U.S. electricity prices increased 27% between 2021 and 2025. Many policymakers and advocacy groups attribute rising costs to data center growth, in some cases calling for moratoriums on new construction. State-level data from the Energy Information Administration show that the assumption is unfounded, as there is no meaningful relationship between data center concentration and higher electricity prices.

  • Data center heavy states do not have higher electricity prices. The 10 states with the most data centers, including Virginia, Texas, California, Illinois, and Ohio, averaged 14.46¢ per kilowatt-hour in 2025. All other states averaged 14.39¢.
  • Price increases show no clear pattern regarding the presence of data centers. There is no significant difference in the rate of electricity price increases between states with high concentrations of data centers and those without.
  • Increasing electricity sales are negatively correlated with electricity price increases. States that have growing electricity demand saw lower increases in electricity rates.

Electric grids carry fixed costs such as power lines, generation capacity, and long-term contracts that must be recovered regardless of consumption.
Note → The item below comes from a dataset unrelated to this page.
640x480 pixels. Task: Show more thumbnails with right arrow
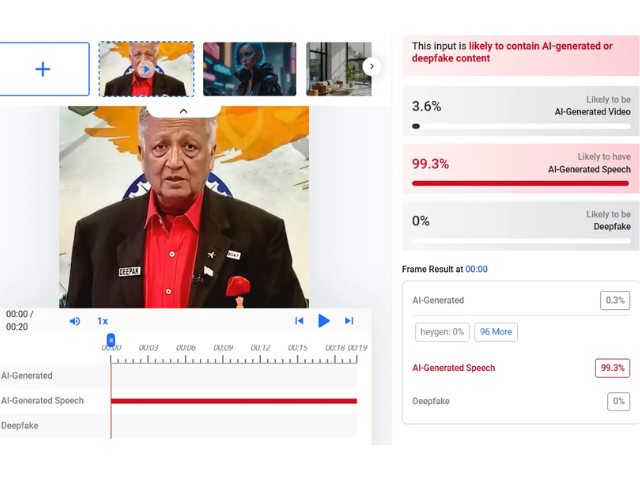pyautogui.click(x=371, y=67)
When usage falls, those costs are spread across fewer kilowatt-hours, pushing prices up; when usage grows, prices stay down. States with the largest declines in electricity use saw prices rise an average of 58% over the past decade, while states with the largest gains saw prices rise just 13%.

State-level data do not support the claim that data centers are responsible for rising electricity prices. States with the highest concentrations of data centers pay no more for electricity than states with few or no data centers. Rising prices are concentrated in states where electricity consumption has declined, often a result of state energy policy.